The first person to be arrested was Donald Anthony Cerasi, 75, of the 3100 block of Conestoga Trail in Copperopolis, on May 22 at about 7 a.m.

Sgt. Rachelle Whiting said one location in the Diamond XX area of Copperopolis, made up of 20-acre parcel ranch estates off Highway 4, was served a warrant as a result of the investigation.

Whiting was not sure if the 3100 block of Conestoga Trail residence where Donald Anthony Cerasi was living was included as one of the warrant sites, but said at least one was served on May 22.

The Explosive Ordnance Disposal team was on standby during the service of the warrant, she said.

Donald Anthony Cerasi and the six other suspects arrested over the next eight days were all booked into the Calaveras County Jail, jail records indicated, but they all have since bonded out of the facility.

Leon Anthony Cerasi, 50, of the 5500 block of Pountsmonth Drive, Salida; Maria Robles San Cerasi, 30, of the 2300 block of Janna Avenue, Modesto; and Larry Lista, 68, of the 5300 block of Oxbow Court, Salida, were all arrested about 1:30 p.m. on the 5500 block of Pountsmouth Drive in Salida on May 23.

Jack Gage Schroll, 67, of the 2500 block of Martin Luther King Jr. Way, Oakland, was also arrested on the 700 block of 26th Street in Oakland on May 23.

On May 24, Michael Carlos Solorio, 46, of the 1400 block of Pecos Avenue, Modesto, was arrested on the 3200 block of Crownview Drive in Ceres.

On May 31, Tonya Adele Schroll, 63, was booked at the Calaveras County Jail lobby.

All except for Lista were charged with felony conspiracy charge, with Tonya Adele Scroll also having the additional felony charge of making a destructive device without a permit.

The suspects have been charged with a range of misdemeanors, including selling unclassed fireworks, unlawfully storing fireworks, giving fireworks to an unlicensed person, possession of fireworks without a permit, and violation of a state fire marshal fireworks regulation.

Solorio was additionally charged with transporting hazardous material and transportation of hazardous material without a placard.

“A lot of them have the same last name. There was definitely a connection, not only with family, but with people moving together and living together,” Mohler said. “They probably distributed statewide through this network. These people have been working together for a long time.”

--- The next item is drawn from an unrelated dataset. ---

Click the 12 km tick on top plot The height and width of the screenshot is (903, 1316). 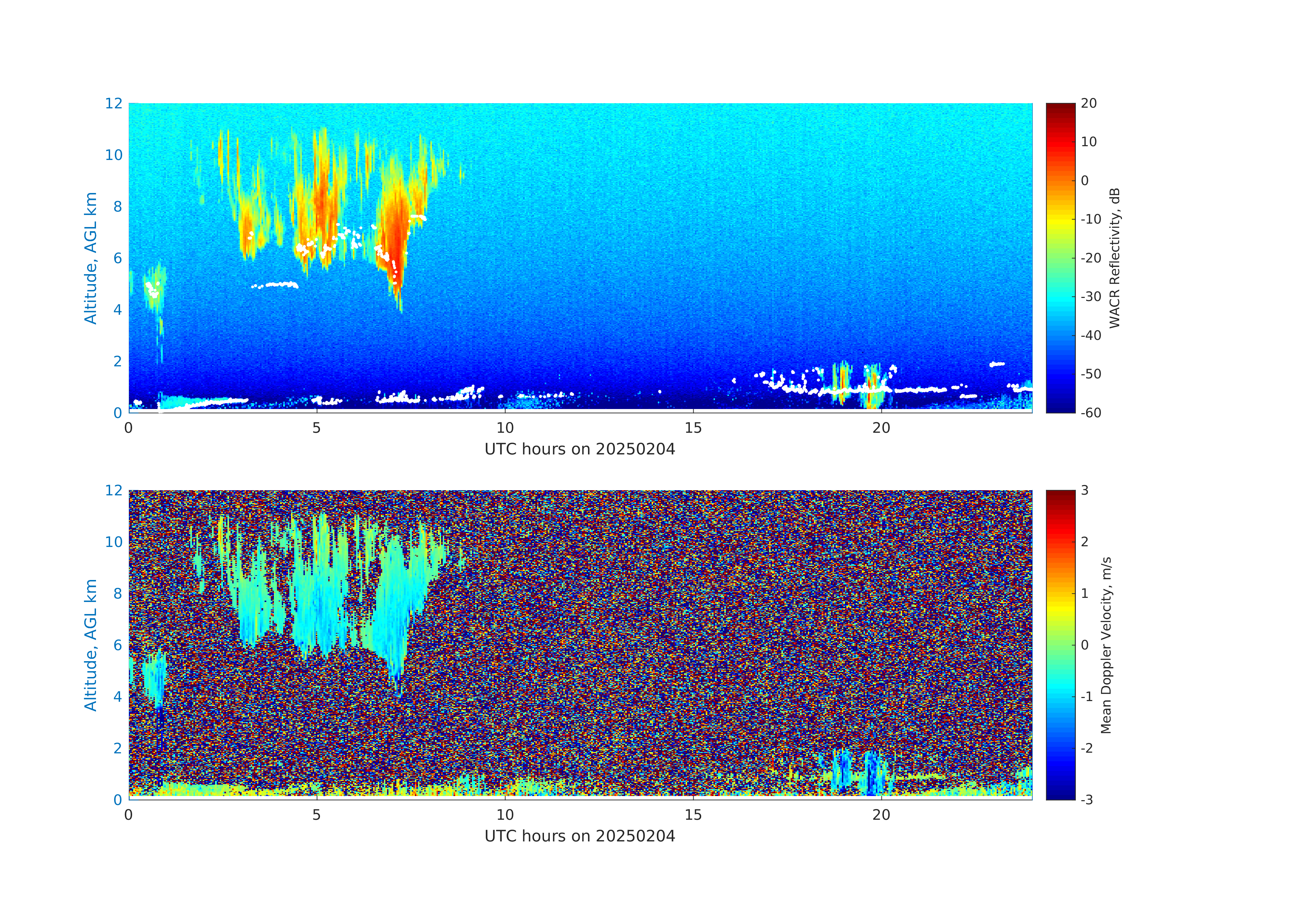point(113,104)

Mohler described Jack Gage Schroll as the “head person” in the network that had “been in it the longest” over the known 30-year history of the group.

Cal Fire law enforcement was assisted by the Bureau of Alcohol, Tobacco, Firearms and Explosives, the California Highway Patrol, the Calaveras County Sheriff’s Office, and the Stanislaus County District Attorney’s Office in the investigation, the press release said.

Mohler said the Calaveras County Sheriff’s Office was involved in the investigation and not only served warrants but was an “integral part of assisting with the investigation.”
Over three years ago, Cal Fire received a tip regarding illegal fireworks, Mohler said, and the investigation culminated in the warrant services and arrests in the past weeks.

The information gathering techniques involved would not be revealed until a trial, Mohler said. Cal Fire touted the seizure of the fireworks as an effort to crack down on illegal firework use and fires that result from their use, especially on the Independence Day holiday.

Fireworks account for two out of every five reported fires in the U.S. in a typical year, and fireworks start 18,500 fires (including 1,300 structure fires and 300 vehicle fires), cause three deaths, 40 civilian injuries and $43 million in property damage, during an average year, the press release stated.
The press release also stated that Gov. Jerry Brown’s administration is seeking a long-term funding fix with the California Legislature for the disposal of confiscated illegal fireworks, and included a proposal to increase funding for abatement efforts in the May budget revision.
“It definitely had an impact. It’s such an issue that, even though it’s a large seizure, we’re putting a dent but were also sending a message,” Mohler said. “If you are caught using illegal fireworks, either purchasing or lighting them off, you can get anything from a ticket to being arrested and serving jail time.”